According to Goulding, Wilson boasted the weapon was "the most expensive M16 in the world" and that it had cost him nearly $40,000 to ship it clandestinely to the North African country.
Defense lawyer Herald Price Fahringer told the jury that Wilson's business activities served instead as cover for intelligence gathering beneficial to the CIA.
Wilson, an agent for the CIA and then for a secret naval intelligence group until the mid-1970s, was furnishing vital data on Soviet Union military equipment and Libyan intelligence to American officials at the time of the alleged weapons offenses, Fahringer said.
He said successful arms dealing was crucial to Wilson to "sustain his position" in Libya and that by 1978 the Libyans had agreed to release Soviet equipment "the CIA was very interested in getting" if Wilson could supply arms in return.
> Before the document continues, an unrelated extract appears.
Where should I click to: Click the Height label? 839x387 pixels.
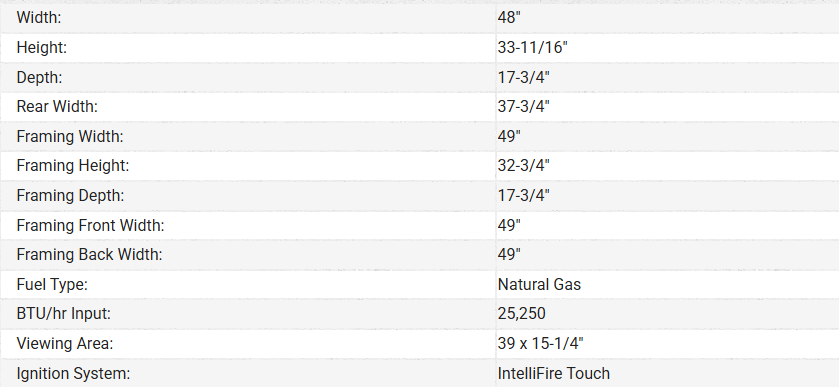[42, 48]
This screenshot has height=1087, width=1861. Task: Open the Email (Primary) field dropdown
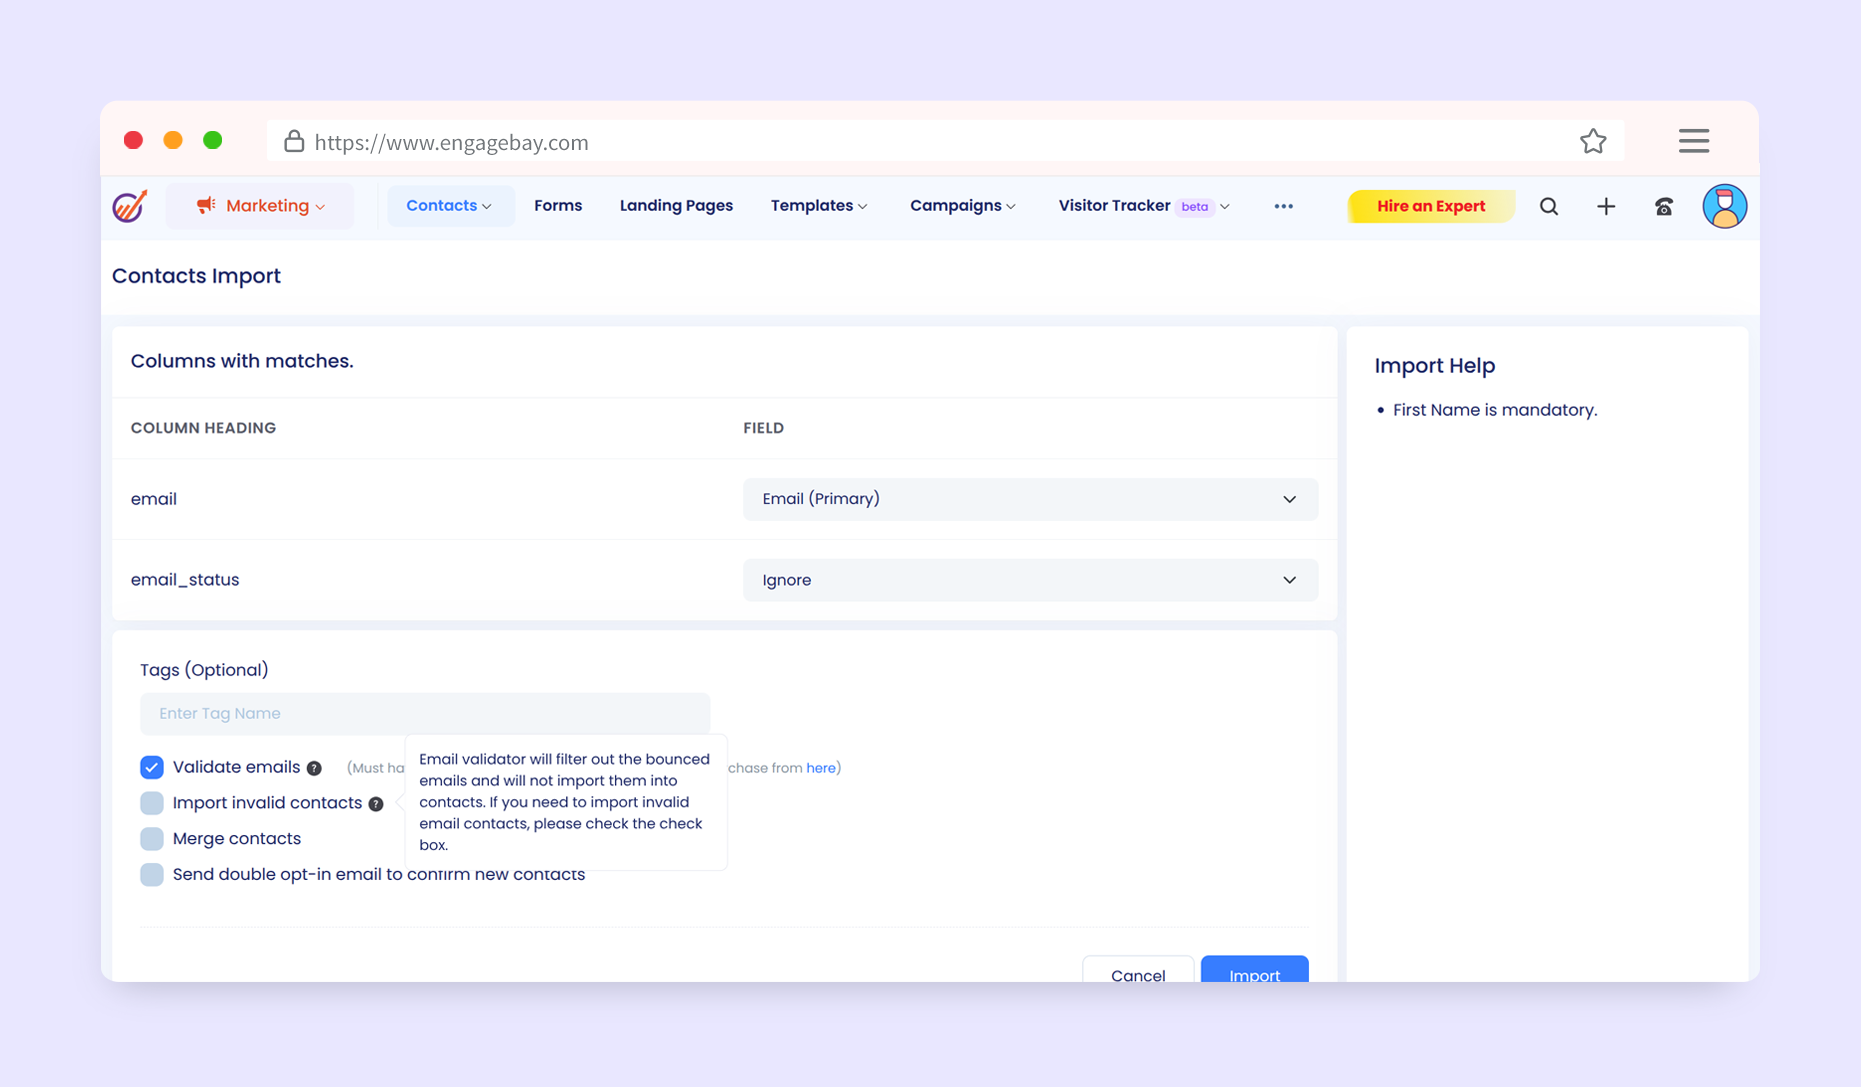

The lawyer said Wilson was in contact with two officials then at the CIA, Theodore Shackley and Thomas Clines, and a senior Pentagon officer, Maj. Gen. Richard V. Secord. "Requests were made to him Wilson whether he could get certain Russian equipment" for the Americans, according to Fahringer.
Under cross-examination by Fahringer, a former Wilson employe, Roberta Barnes, testified Wilson told her that during a visit to Libya in early 1981 he had learned Libya had acquired "the equipment and know-how to build an atomic bomb."
Barnes was cut off by District Judge Richard L. Williams, who agreed with the government that such testimony may be raised later in the trial by the defense.
Another former Wilson employe, Wallace L. Klink, testified yesterday that he traveled to Fayetteville, N.C., to buy four handguns also sought by Wilson. The handguns were ferried via Dulles International Airport to Bonn, where they were turned over a Libyan intelligence officer, according to prosecution witnesses.
Paul Cyr, a former Energy Department employe and longtime friend of Wilson, testified he furnished the M-16 at Wilson's request. The defense contended, however, that the rifle was inoperative.